→ **Perintah Latihan**
Sajikan semua baris di bawah ini sebagai daftar JSON berisi string, satu string untuk setiap baris, tanpa menyertakan baris kosong.

Baris untuk menemukan item yang ditampilkan
+++++
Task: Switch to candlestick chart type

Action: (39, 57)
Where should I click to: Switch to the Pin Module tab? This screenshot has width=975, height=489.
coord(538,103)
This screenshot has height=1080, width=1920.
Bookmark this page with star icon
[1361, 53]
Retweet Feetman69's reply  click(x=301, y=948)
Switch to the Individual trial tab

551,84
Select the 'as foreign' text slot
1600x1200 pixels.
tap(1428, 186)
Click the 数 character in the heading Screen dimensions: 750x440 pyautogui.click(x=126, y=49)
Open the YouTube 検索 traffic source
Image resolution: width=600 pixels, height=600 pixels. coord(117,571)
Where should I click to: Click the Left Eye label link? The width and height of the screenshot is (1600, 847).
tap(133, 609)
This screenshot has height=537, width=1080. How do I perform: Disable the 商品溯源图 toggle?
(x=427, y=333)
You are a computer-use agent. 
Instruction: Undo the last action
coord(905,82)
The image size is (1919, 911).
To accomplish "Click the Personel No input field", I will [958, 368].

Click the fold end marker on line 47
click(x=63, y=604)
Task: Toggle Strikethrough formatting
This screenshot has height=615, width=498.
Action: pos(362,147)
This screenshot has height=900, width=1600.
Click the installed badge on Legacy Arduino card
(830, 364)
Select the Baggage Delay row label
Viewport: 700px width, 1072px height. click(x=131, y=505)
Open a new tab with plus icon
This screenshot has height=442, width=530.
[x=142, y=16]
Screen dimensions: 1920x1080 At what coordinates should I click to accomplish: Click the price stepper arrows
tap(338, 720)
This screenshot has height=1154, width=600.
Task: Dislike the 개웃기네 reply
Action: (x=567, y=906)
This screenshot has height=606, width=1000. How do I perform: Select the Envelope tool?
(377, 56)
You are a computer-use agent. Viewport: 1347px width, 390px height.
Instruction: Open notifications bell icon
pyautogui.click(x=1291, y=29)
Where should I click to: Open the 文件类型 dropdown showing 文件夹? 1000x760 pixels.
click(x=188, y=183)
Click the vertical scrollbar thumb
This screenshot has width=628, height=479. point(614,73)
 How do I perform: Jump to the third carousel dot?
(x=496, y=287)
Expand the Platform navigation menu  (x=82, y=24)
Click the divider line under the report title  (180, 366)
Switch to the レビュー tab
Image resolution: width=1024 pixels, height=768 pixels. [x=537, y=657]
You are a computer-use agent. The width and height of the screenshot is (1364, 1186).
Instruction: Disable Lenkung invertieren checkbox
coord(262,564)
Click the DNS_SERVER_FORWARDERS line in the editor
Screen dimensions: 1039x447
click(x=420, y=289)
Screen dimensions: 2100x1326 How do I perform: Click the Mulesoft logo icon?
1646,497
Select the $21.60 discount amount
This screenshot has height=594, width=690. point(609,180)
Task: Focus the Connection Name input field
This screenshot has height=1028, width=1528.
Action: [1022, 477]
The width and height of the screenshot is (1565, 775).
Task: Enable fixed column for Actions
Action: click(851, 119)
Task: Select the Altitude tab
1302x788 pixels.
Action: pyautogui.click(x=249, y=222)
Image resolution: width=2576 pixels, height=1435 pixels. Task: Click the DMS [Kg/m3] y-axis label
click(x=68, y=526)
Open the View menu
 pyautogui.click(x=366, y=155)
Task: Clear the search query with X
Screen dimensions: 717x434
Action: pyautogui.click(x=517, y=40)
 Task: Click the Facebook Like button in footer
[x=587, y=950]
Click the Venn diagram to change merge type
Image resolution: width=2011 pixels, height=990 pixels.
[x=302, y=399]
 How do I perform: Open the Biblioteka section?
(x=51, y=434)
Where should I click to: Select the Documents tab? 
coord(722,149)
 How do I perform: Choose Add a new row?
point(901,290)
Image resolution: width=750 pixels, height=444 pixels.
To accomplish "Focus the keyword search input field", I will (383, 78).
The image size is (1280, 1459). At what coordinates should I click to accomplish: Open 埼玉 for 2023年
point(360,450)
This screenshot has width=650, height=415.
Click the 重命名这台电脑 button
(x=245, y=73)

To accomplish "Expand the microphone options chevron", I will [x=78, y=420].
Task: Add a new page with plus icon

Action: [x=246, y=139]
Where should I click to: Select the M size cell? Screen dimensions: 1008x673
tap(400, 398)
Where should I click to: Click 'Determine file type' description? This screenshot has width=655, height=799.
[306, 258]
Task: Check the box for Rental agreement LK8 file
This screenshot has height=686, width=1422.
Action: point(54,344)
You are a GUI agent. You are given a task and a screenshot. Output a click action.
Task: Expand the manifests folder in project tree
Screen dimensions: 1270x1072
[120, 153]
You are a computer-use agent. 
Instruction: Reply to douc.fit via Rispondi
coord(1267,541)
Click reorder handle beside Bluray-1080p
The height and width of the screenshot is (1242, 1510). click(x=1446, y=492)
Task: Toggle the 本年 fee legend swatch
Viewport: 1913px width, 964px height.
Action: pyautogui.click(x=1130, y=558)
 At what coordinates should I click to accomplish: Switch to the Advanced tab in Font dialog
+++++
→ **Jawaban Berikut**
[
  "Task: Switch to candlestick chart type",
  "Action: (39, 57)",
  "Where should I click to: Switch to the Pin Module tab? This screenshot has width=975, height=489.",
  "coord(538,103)",
  "This screenshot has height=1080, width=1920.",
  "Bookmark this page with star icon",
  "[1361, 53]",
  "Retweet Feetman69's reply  click(x=301, y=948)",
  "Switch to the Individual trial tab",
  "551,84",
  "Select the 'as foreign' text slot",
  "1600x1200 pixels.",
  "tap(1428, 186)",
  "Click the 数 character in the heading Screen dimensions: 750x440 pyautogui.click(x=126, y=49)",
  "Open the YouTube 検索 traffic source",
  "Image resolution: width=600 pixels, height=600 pixels. coord(117,571)",
  "Where should I click to: Click the Left Eye label link? The width and height of the screenshot is (1600, 847).",
  "tap(133, 609)",
  "This screenshot has height=537, width=1080. How do I perform: Disable the 商品溯源图 toggle?",
  "(x=427, y=333)",
  "You are a computer-use agent. ",
  "Instruction: Undo the last action",
  "coord(905,82)",
  "The image size is (1919, 911).",
  "To accomplish \"Click the Personel No input field\", I will [958, 368].",
  "Click the fold end marker on line 47",
  "click(x=63, y=604)",
  "Task: Toggle Strikethrough formatting",
  "This screenshot has height=615, width=498.",
  "Action: pos(362,147)",
  "This screenshot has height=900, width=1600.",
  "Click the installed badge on Legacy Arduino card",
  "(830, 364)",
  "Select the Baggage Delay row label",
  "Viewport: 700px width, 1072px height. click(x=131, y=505)",
  "Open a new tab with plus icon",
  "This screenshot has height=442, width=530.",
  "[x=142, y=16]",
  "Screen dimensions: 1920x1080 At what coordinates should I click to accomplish: Click the price stepper arrows",
  "tap(338, 720)",
  "This screenshot has height=1154, width=600.",
  "Task: Dislike the 개웃기네 reply",
  "Action: (x=567, y=906)",
  "This screenshot has height=606, width=1000. How do I perform: Select the Envelope tool?",
  "(377, 56)",
  "You are a computer-use agent. Viewport: 1347px width, 390px height.",
  "Instruction: Open notifications bell icon",
  "pyautogui.click(x=1291, y=29)",
  "Where should I click to: Open the 文件类型 dropdown showing 文件夹? 1000x760 pixels.",
  "click(x=188, y=183)",
  "Click the vertical scrollbar thumb",
  "This screenshot has width=628, height=479. point(614,73)",
  " How do I perform: Jump to the third carousel dot?",
  "(x=496, y=287)",
  "Expand the Platform navigation menu  (x=82, y=24)",
  "Click the divider line under the report title  (180, 366)",
  "Switch to the レビュー tab",
  "Image resolution: width=1024 pixels, height=768 pixels. [x=537, y=657]",
  "You are a computer-use agent. The width and height of the screenshot is (1364, 1186).",
  "Instruction: Disable Lenkung invertieren checkbox",
  "coord(262,564)",
  "Click the DNS_SERVER_FORWARDERS line in the editor",
  "Screen dimensions: 1039x447",
  "click(x=420, y=289)",
  "Screen dimensions: 2100x1326 How do I perform: Click the Mulesoft logo icon?",
  "1646,497",
  "Select the $21.60 discount amount",
  "This screenshot has height=594, width=690. point(609,180)",
  "Task: Focus the Connection Name input field",
  "This screenshot has height=1028, width=1528.",
  "Action: [1022, 477]",
  "The width and height of the screenshot is (1565, 775).",
  "Task: Enable fixed column for Actions",
  "Action: click(851, 119)",
  "Task: Select the Altitude tab",
  "1302x788 pixels.",
  "Action: pyautogui.click(x=249, y=222)",
  "Image resolution: width=2576 pixels, height=1435 pixels. Task: Click the DMS [Kg/m3] y-axis label",
  "click(x=68, y=526)",
  "Open the View menu",
  " pyautogui.click(x=366, y=155)",
  "Task: Clear the search query with X",
  "Screen dimensions: 717x434",
  "Action: pyautogui.click(x=517, y=40)",
  " Task: Click the Facebook Like button in footer",
  "[x=587, y=950]",
  "Click the Venn diagram to change merge type",
  "Image resolution: width=2011 pixels, height=990 pixels.",
  "[x=302, y=399]",
  " How do I perform: Open the Biblioteka section?",
  "(x=51, y=434)",
  "Where should I click to: Select the Documents tab? ",
  "coord(722,149)",
  " How do I perform: Choose Add a new row?",
  "point(901,290)",
  "Image resolution: width=750 pixels, height=444 pixels.",
  "To accomplish \"Focus the keyword search input field\", I will (383, 78).",
  "The image size is (1280, 1459). At what coordinates should I click to accomplish: Open 埼玉 for 2023年",
  "point(360,450)",
  "This screenshot has width=650, height=415.",
  "Click the 重命名这台电脑 button",
  "(x=245, y=73)",
  "To accomplish \"Expand the microphone options chevron\", I will [x=78, y=420].",
  "Task: Add a new page with plus icon",
  "Action: [x=246, y=139]",
  "Where should I click to: Select the M size cell? Screen dimensions: 1008x673",
  "tap(400, 398)",
  "Where should I click to: Click 'Determine file type' description? This screenshot has width=655, height=799.",
  "[306, 258]",
  "Task: Check the box for Rental agreement LK8 file",
  "This screenshot has height=686, width=1422.",
  "Action: point(54,344)",
  "You are a GUI agent. You are given a task and a screenshot. Output a click action.",
  "Task: Expand the manifests folder in project tree",
  "Screen dimensions: 1270x1072",
  "[120, 153]",
  "You are a computer-use agent. ",
  "Instruction: Reply to douc.fit via Rispondi",
  "coord(1267,541)",
  "Click reorder handle beside Bluray-1080p",
  "The height and width of the screenshot is (1242, 1510). click(x=1446, y=492)",
  "Task: Toggle the 本年 fee legend swatch",
  "Viewport: 1913px width, 964px height.",
  "Action: pyautogui.click(x=1130, y=558)",
  " At what coordinates should I click to accomplish: Switch to the Advanced tab in Font dialog"
]